Tarihin Aynasında Chp'nin Bugünkü Yüzü Görünüyor
ERTUĞRUL AKAR
Cumhuriyet'in ilanından hemen sonra, Birinci Meclis'te farklı seslerin yankılandığı bir dönem yaşanıyordu. Bu seslerden biri, Trabzon Mebusu Ali Şükrü Bey idi. Sadece iyi bir münevver değil, aynı zamanda cesur bir hatip, keskin bir tenkitçiydi. Lozan görüşmeleri sırasında hükümete yönelttiği sert eleştiriler, belli ki bazı çevrelerin keyfini kaçırmıştı.
O, hükümeti; Mehmetçiğin cephede kanıyla kazandığı zaferi, anlaşma masasında heba etmekle suçluyor ve görüşmelere yeni bir heyetin gönderilmesini teklif ediyordu. Bu, o günün şartlarında cesur ama bedeli ağır bir çıkıştı.
Ve 27 Mart 1923 günü… Ali Şükrü Bey bir anda ortadan kayboldu.
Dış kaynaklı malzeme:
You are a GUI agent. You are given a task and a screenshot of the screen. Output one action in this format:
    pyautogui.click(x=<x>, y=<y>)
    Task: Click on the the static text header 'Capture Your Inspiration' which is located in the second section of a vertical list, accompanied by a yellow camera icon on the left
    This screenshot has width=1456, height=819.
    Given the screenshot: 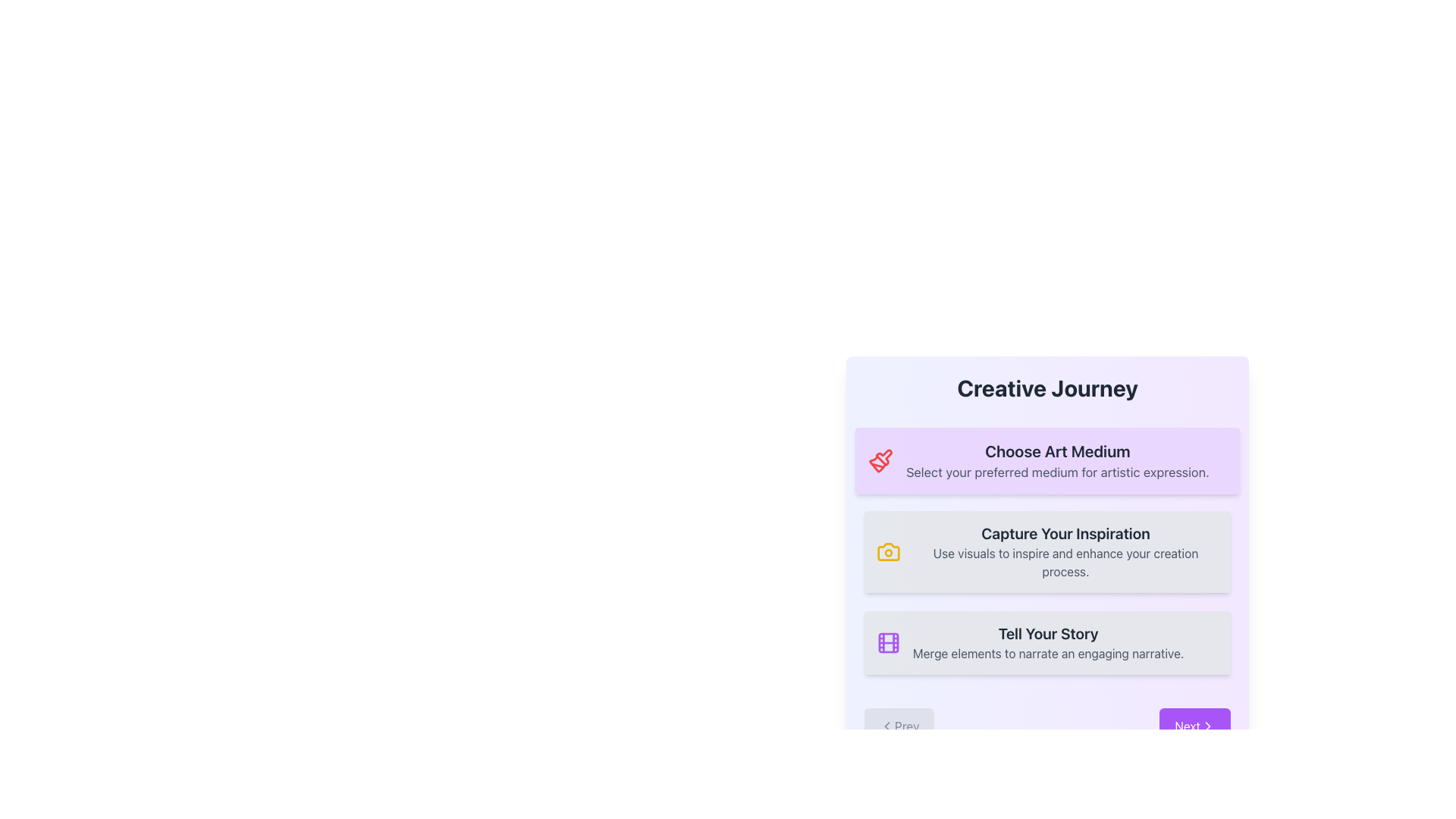 What is the action you would take?
    pyautogui.click(x=1065, y=533)
    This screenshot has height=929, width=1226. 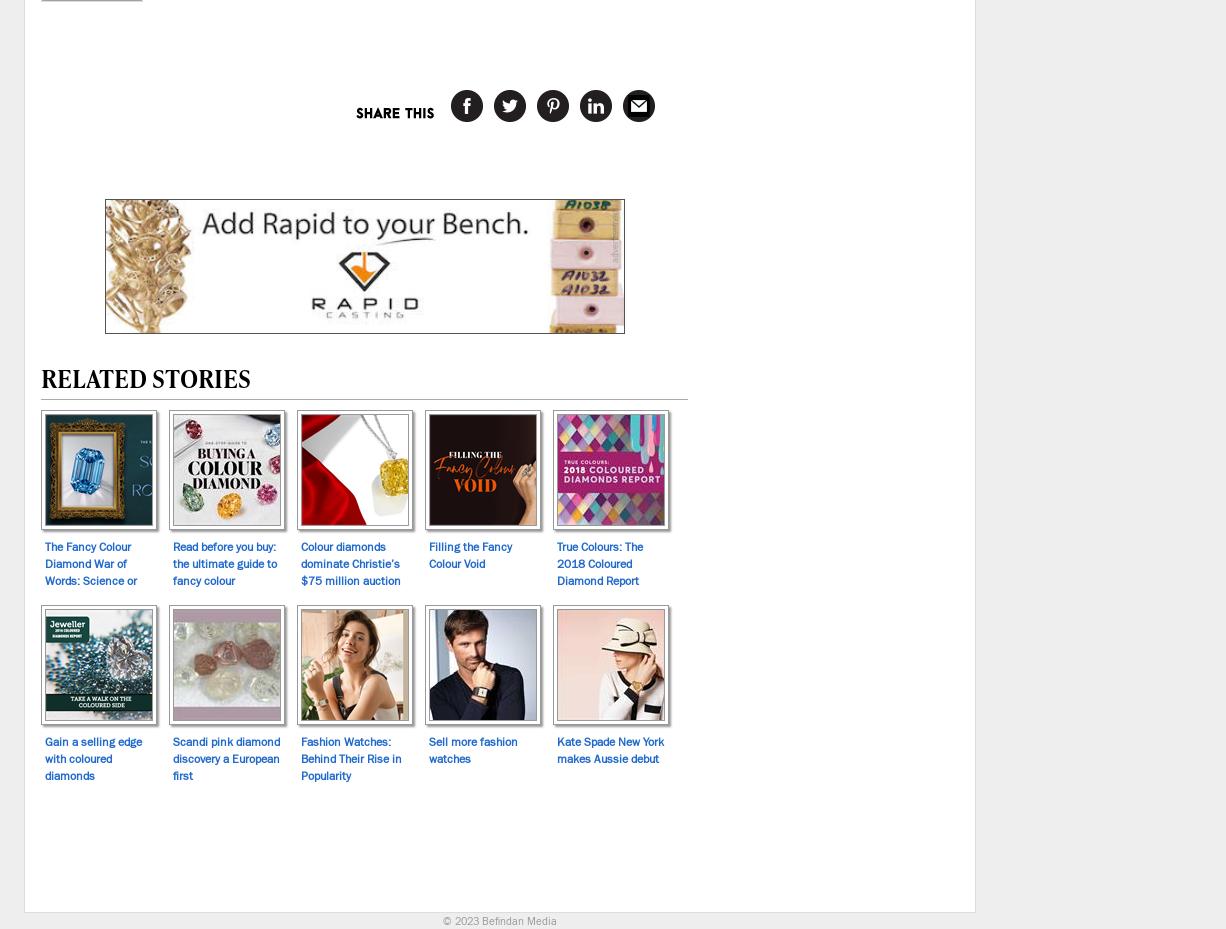 What do you see at coordinates (226, 756) in the screenshot?
I see `'Scandi pink diamond discovery a European first'` at bounding box center [226, 756].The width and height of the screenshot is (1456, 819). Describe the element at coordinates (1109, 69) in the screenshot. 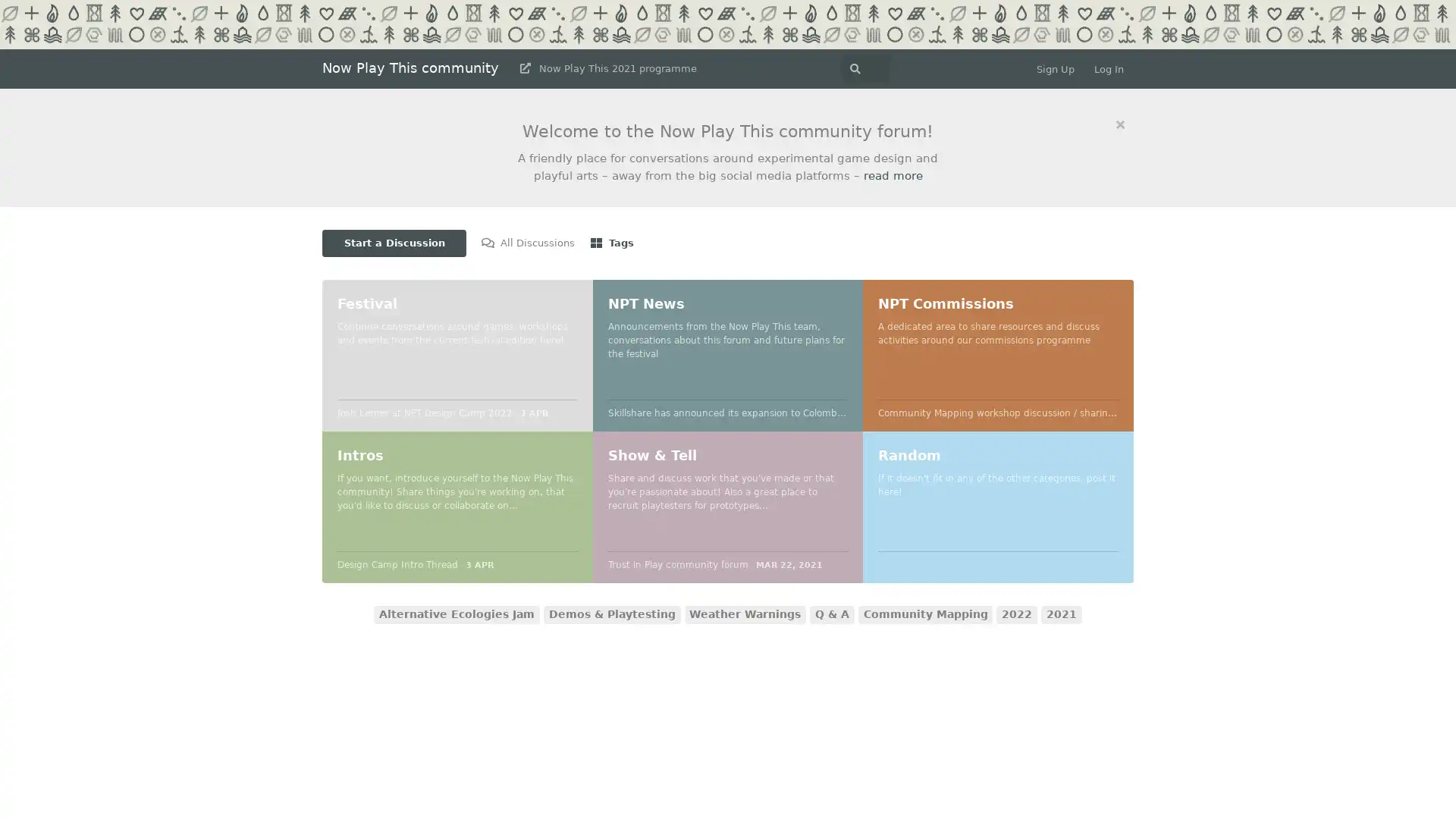

I see `Log In` at that location. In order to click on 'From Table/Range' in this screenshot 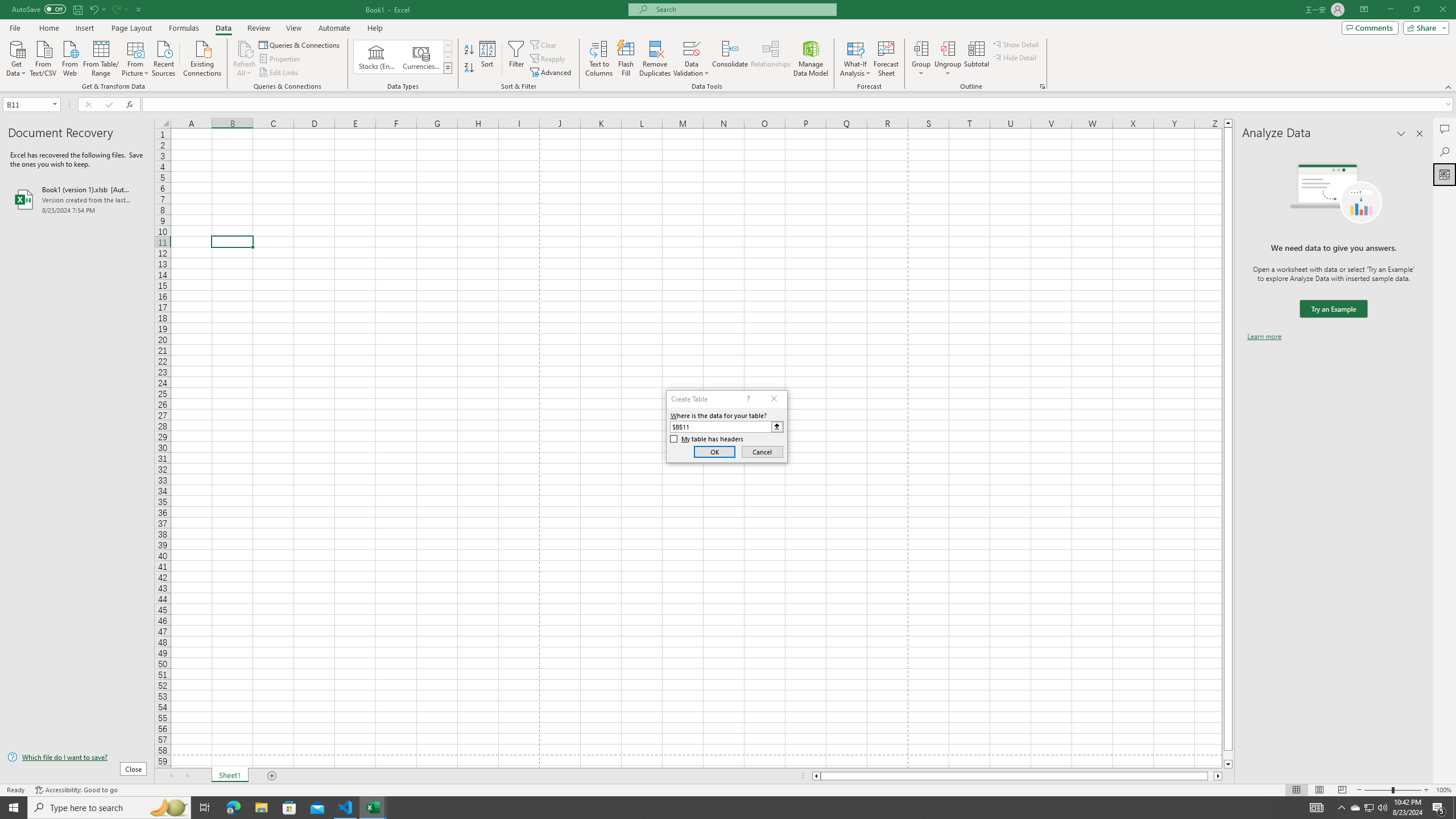, I will do `click(100, 57)`.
Birkaç gün sonra cesedi bir çukurda bulundu. Resmî tarihin soğuk satırlarında "öldürüldü" yazıyor ama biz biliyoruz ki; Ali Şükrü Bey, Meclis'te yaptığı muhalefetin bedelini canıyla ödedi.
Bugün üzerinden yüz yıla yakın zaman geçti. Fakat zihniyet değişmedi.
O gün, "vatanın çıkarlarını korumaya çalıştığı" için susturulan bir milletvekili vardı. Bugün ise aynı hırs, aynı tahammülsüzlük, aynı siyasi körlük başka biçimlerde karşımıza çıkıyor.
İftiralar, şantajlar, hedef göstermeler… Sadece siyasi rakiplerine değil, artık kendi kadrolarına da yönelmiş durumda. Siyasetin kirli yüzü, kendi evlatlarını bile acımasızca yiyebiliyor.